━━ DOCUMENT TEXT ━━

A parable is an extended metaphor. It’s a story with a deeper meaning. “Parable” literally means something that’s thrown alongside. You could say that a parable is an “object lesson” or a “word picture”. Many times as Jesus came across something in life, He’d tell a story about it with a practical application to the Kingdom of God. (On a side note, it’s very interesting that Jesus is the only person in the entire New Testament who used parables.)

I remember early in my ministry, children would hand run up to our Children’s Pastor and give him an object, a toy, or something they found. He would talk about that object and spin it into a gospel message. He was a master storyteller!

Not everyone who heard a parable understood what Jesus was trying to convey. Yes, He meant to do that. Many people (most people?) just thought Jesus was telling stories. Matthew 13:11 tells us two of the reasons that Jesus used these parables: to reveal things about the Kingdom of God and to conceal things about the Kingdom of God. Matthew adds a third reason in Matthew 13:34-35 – to fulfill prophecy.

One day Jesus and His disciples may have strolled through the market when they spotted a well-dressed man arguing with a common merchant about a collection of pearls at his table. Jesus may have used that occasion to tell His disciples about the “Priceless Pearl”. (Matthew 13:44–46)

A “regular Joe” may not care much about pearls, but a collector does. A pearl collector would recognize a unique, priceless pearl in a tray of pearls. And when he finds “the one”, a wise pearl collector would give everything he has to buy it. That pearl may look like every other pearl in a tray, but to a discerning eye, that pearl would stand out from all the rest.

━━━
━━ DATA SUPPLIED ━━

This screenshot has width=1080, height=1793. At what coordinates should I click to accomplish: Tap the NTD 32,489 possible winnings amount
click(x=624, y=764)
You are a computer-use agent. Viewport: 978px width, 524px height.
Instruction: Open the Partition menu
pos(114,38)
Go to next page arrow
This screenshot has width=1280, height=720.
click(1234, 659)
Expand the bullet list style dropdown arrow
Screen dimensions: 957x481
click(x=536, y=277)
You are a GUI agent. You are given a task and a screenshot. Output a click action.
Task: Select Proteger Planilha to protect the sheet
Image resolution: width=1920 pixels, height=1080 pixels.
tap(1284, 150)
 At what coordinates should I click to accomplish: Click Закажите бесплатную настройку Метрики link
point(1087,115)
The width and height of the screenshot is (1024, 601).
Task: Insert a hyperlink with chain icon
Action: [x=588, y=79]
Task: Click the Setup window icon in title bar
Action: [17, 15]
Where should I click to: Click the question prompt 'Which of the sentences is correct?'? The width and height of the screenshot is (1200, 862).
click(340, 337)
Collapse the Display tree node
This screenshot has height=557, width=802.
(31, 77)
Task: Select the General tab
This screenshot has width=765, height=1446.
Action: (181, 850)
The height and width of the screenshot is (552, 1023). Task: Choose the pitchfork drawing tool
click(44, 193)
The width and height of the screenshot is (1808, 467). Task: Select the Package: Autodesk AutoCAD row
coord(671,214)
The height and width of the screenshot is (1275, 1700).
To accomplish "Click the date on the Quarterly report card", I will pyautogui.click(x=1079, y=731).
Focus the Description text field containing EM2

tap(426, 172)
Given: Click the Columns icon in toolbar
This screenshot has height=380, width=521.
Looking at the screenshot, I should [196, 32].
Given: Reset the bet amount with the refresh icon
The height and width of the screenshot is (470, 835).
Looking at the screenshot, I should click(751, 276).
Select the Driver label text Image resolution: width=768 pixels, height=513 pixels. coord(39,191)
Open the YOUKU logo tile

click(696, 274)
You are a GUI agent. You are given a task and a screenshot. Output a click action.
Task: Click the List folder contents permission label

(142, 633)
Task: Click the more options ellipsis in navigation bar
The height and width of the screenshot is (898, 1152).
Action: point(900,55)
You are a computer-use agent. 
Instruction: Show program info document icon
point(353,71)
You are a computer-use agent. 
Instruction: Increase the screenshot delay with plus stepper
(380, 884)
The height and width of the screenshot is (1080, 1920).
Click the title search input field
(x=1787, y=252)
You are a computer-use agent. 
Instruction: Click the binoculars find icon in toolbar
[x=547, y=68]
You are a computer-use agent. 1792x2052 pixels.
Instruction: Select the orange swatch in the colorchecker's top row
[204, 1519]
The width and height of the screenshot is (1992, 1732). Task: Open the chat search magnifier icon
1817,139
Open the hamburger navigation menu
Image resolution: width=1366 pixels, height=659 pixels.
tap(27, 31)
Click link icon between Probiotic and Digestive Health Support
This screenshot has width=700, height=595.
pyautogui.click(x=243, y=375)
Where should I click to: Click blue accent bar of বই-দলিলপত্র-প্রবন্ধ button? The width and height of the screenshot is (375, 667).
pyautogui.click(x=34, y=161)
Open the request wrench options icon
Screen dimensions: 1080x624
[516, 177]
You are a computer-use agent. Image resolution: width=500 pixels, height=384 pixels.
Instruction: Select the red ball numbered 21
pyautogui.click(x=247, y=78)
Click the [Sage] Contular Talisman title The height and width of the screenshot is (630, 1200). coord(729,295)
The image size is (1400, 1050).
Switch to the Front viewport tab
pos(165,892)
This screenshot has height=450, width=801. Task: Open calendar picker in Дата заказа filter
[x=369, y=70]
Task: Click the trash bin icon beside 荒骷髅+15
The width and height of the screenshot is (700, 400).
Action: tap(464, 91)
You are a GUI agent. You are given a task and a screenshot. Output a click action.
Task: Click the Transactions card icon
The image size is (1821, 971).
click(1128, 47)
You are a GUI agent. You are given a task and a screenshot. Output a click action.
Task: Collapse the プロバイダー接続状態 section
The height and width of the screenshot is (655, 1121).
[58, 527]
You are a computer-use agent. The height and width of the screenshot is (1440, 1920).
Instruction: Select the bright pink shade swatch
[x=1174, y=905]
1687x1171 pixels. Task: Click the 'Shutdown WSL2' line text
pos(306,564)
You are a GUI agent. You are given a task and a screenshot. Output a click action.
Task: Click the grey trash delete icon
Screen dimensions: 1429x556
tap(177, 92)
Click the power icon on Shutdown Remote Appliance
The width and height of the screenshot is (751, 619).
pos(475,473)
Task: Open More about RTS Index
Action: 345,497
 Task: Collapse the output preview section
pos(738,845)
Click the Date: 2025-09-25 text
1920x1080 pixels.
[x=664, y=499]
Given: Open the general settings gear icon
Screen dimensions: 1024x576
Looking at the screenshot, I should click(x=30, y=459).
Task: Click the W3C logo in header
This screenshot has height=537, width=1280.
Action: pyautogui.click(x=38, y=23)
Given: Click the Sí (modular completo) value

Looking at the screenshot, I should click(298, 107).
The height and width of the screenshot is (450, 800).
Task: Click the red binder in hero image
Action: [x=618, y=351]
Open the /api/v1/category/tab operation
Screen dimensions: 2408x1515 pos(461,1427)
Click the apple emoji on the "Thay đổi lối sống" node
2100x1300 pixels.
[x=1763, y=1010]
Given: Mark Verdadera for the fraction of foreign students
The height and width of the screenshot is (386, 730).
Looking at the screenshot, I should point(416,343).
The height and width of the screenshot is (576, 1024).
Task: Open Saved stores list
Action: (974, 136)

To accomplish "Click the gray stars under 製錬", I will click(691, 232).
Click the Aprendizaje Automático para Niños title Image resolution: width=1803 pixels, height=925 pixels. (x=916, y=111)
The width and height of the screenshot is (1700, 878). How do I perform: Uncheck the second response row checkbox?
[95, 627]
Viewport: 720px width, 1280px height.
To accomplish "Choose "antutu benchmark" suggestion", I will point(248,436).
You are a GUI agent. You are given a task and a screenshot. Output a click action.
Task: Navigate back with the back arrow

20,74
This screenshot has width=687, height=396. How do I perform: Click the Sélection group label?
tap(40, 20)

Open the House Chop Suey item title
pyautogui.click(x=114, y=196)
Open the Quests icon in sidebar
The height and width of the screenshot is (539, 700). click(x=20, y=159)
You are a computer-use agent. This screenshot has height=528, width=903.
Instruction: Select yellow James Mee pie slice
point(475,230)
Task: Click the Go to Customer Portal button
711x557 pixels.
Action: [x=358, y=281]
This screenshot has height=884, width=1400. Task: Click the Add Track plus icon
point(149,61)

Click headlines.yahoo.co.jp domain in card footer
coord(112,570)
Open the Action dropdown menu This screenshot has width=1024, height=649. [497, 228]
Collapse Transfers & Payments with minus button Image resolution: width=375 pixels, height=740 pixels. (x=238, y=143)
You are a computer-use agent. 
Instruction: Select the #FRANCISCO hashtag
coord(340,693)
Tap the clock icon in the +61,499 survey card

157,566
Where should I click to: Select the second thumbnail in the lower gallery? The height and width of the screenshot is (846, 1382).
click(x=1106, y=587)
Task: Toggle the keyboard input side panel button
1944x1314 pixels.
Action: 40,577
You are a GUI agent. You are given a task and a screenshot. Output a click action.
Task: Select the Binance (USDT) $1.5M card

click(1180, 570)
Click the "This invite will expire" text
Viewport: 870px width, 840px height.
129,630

━━━

REQUESTS |
**a)** In the text about parables, what does the word "parable" literally mean?
**b)** Continue the text about parables from its last sentence.
The rows play no part here.

EXPECTED ANSWERS |
**a)** Something that's thrown alongside.

**b)**
To a common bystander, a kingdom is a kingdom. But to a disciple of Jesus Christ (then and now), the Kingdom of God isn’t a common kingdom among lots of other kingdoms. The Kingdom of God is a priceless pearl of a Kingdom. And for anyone with a discerning eye, the Kingdom of God is worth selling everything you have in order to get it.

Application

Do you have a discerning eye? Do you recognize the Kingdom of God when you see it? It doesn’t look like any other kingdom. And yet, it doesn’t even look like what most people would expect it would look like. And look at the King: most people didn’t recognize Jesus as the King. Neither did is disciples!

A few chapters ago (Chapter 6), Jesus told His disciples to have His Kingdom at the front of their minds. He told them to prioritize His Kingdom and His righteousness above everything else. To do that takes a lot of focus. And it requires putting a lot of other things out of focus.

The Kingdom of God is worth more than anything else you could ever conceive of.
Ask God to give you eyes to see its worth today.